After uncovering a key mechanism that could explain how e-cigarettes harm the lungs, brain, and cardiovascular system, a team of researchers now calls for much stricter regulation of these electronic devices.

More researchers are pressing for even tighter regulation of e-cigarettes, citing dangers to health. Electronic cigarettes — e-cigarettes, for short — were developed as a safer alternative to traditional cigarettes, in an effort to help wean smokers off their harmful habit.

However, evidence has increasingly come to light that the liquid that goes into an e-cigarette and the materials of the devices themselves contain dangerous levels of toxic substances that can harm health.

Moreover, researchers have found that e-cigarettes can provide a gateway to smoking and other addictive behaviors among teenagers, who may see these devices as a social trend.

And recently, various media outlets have reported several cases of adolescents being hospitalized with severe health problems from e-cigarette use.

The most recent report involves a 17-year-old who experienced such serious lung damage from e-cigarette use that he needed a double lung transplant.

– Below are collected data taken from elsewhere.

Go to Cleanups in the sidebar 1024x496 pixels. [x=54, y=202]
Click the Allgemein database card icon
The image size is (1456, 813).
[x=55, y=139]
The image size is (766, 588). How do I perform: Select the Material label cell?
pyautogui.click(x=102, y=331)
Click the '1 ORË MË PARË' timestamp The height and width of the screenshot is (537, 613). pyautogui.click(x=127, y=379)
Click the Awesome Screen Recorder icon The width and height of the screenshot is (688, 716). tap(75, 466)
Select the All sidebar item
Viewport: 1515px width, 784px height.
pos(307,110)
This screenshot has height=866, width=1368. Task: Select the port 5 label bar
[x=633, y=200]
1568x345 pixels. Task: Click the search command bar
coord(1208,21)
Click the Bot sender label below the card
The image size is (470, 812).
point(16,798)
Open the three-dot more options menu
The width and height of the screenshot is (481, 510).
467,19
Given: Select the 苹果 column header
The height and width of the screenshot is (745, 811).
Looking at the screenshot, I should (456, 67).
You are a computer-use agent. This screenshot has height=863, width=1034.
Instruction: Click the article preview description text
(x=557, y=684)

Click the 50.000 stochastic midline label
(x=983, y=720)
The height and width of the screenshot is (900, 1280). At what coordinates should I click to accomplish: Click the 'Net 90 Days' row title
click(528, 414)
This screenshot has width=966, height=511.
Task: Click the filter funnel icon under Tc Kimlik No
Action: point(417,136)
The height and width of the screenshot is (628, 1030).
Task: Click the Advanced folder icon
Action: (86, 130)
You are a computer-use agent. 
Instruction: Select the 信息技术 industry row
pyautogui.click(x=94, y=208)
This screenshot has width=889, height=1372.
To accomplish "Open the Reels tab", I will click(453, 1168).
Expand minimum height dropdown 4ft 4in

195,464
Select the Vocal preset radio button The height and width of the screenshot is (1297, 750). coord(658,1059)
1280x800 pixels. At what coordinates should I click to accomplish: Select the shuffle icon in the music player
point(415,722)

"According to the [United States] Centers for Disease Control and Prevention, over 3.6 million children in the U.S. use e-cigarettes, with a jump of 78% — from 11.7% to 20.8% — among U.S. high school students reporting e-cigarette use from 2017 to 2018," reports Dr. Thomas Münzel, of the University Medical Centre Mainz, in Germany.

He continues, "And in the [United Kingdom], 1.6% of those aged 11–18 use e-cigarettes more than once a week, compared with 0.5% in 2015."

In light of these figures and the reports of dangers associated with e-cigarette use, Dr. Münzel and colleagues have conducted their own study — in humans and mice — to learn more about how and why these devices can damage vital organs.

In response to their findings, which appear in the European Heart Journal, the researchers now actively encourage policymakers to take more decisive measures in regulating e-cigarettes.

Uncovering underlying mechanisms

As part of their research, Dr. Münzel and the team first looked at how e-cigarette vapors would affect blood flow and artery stiffness in 20 "otherwise healthy smokers" both before they used an e-cigarette and 15 minutes after they had used one.

This experiment showed that using an e-cigarette just once increased participants' heart rates, made their arteries stiffer, and affected the functioning of their arterial lining, known as the endothelium, which plays a complex role in circulatory health.

Among other functions, the endothelium helps ensure that vessels dilate and constrict correctly, that toxic substances do not pass into the bloodstream, and that inflammation and blood clotting are regulated, when necessary.